(Stored data entries)
━━━

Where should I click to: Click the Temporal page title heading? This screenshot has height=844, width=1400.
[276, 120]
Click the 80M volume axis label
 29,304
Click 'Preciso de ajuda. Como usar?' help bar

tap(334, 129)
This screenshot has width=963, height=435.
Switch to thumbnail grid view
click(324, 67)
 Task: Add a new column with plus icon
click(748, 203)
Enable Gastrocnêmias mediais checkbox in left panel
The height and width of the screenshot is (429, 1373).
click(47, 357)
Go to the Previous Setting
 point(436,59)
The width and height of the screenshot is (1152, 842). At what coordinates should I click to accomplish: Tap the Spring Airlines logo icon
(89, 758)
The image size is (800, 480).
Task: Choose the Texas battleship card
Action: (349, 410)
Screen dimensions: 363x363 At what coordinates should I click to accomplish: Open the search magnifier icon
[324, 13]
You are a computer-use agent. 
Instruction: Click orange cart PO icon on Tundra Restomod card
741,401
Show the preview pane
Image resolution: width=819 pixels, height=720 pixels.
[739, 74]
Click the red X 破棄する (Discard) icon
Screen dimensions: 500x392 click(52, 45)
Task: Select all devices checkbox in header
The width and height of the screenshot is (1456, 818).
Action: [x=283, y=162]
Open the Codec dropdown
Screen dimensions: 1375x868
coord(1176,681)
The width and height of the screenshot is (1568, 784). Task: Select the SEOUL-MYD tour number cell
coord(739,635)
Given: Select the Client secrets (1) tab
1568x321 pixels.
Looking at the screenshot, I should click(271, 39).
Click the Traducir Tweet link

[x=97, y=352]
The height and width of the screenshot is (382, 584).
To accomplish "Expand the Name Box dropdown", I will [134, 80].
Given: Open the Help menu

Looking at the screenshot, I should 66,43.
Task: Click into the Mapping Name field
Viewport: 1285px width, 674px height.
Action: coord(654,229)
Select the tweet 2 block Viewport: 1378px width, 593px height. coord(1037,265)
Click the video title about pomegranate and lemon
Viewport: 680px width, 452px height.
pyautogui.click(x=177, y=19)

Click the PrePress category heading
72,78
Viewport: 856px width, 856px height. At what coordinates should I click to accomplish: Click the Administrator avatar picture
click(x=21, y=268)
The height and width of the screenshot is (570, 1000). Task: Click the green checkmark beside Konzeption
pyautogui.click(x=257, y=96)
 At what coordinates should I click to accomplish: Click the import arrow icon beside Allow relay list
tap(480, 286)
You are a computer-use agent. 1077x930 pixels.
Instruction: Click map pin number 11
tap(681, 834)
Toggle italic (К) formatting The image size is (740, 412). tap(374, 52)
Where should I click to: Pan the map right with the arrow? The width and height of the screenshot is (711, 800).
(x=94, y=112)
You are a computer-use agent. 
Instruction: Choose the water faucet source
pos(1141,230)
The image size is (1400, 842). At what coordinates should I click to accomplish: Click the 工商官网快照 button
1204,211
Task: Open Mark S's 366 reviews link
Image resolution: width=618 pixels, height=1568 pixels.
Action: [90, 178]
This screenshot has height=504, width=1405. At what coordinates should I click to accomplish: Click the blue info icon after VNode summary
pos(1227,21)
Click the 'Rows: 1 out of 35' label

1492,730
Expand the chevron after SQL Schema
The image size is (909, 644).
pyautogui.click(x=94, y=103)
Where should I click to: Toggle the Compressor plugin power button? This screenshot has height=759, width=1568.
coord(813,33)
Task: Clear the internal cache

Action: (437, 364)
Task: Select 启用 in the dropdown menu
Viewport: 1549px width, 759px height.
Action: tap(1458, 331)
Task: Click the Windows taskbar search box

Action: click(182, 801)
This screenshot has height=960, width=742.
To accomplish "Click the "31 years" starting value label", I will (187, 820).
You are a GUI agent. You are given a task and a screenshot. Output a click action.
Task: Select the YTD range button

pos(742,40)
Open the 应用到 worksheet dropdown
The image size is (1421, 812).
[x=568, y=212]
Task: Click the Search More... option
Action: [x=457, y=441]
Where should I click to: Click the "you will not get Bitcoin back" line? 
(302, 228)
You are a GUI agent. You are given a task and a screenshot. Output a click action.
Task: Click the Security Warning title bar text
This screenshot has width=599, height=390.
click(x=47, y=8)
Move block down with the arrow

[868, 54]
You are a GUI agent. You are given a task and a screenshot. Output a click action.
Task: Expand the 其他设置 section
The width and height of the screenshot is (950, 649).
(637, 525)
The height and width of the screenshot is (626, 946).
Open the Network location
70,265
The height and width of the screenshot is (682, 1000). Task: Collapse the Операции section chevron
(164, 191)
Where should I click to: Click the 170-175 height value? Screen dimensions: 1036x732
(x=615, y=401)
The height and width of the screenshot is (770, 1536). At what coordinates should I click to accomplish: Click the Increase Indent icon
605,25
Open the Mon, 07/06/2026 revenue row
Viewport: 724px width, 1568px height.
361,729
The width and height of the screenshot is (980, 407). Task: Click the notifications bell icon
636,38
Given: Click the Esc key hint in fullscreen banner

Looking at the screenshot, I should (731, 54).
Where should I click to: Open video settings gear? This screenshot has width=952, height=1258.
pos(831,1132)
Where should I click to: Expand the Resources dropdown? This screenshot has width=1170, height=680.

━━━

## Exercise description:
Look above for the line with "Enable Gastrocnêmias mediais" and the line with "The height and width of the screenshot is (382, 584).". Retype those two lines and every line between them exactly, adding nothing.

## Output for this exercise:
Enable Gastrocnêmias mediais checkbox in left panel
The height and width of the screenshot is (429, 1373).
click(47, 357)
Go to the Previous Setting
 point(436,59)
The width and height of the screenshot is (1152, 842). At what coordinates should I click to accomplish: Tap the Spring Airlines logo icon
(89, 758)
The image size is (800, 480).
Task: Choose the Texas battleship card
Action: (349, 410)
Screen dimensions: 363x363 At what coordinates should I click to accomplish: Open the search magnifier icon
[324, 13]
You are a computer-use agent. 
Instruction: Click orange cart PO icon on Tundra Restomod card
741,401
Show the preview pane
Image resolution: width=819 pixels, height=720 pixels.
[739, 74]
Click the red X 破棄する (Discard) icon
Screen dimensions: 500x392 click(52, 45)
Task: Select all devices checkbox in header
The width and height of the screenshot is (1456, 818).
Action: [x=283, y=162]
Open the Codec dropdown
Screen dimensions: 1375x868
coord(1176,681)
The width and height of the screenshot is (1568, 784). Task: Select the SEOUL-MYD tour number cell
coord(739,635)
Given: Select the Client secrets (1) tab
1568x321 pixels.
Looking at the screenshot, I should click(271, 39).
Click the Traducir Tweet link

[x=97, y=352]
The height and width of the screenshot is (382, 584).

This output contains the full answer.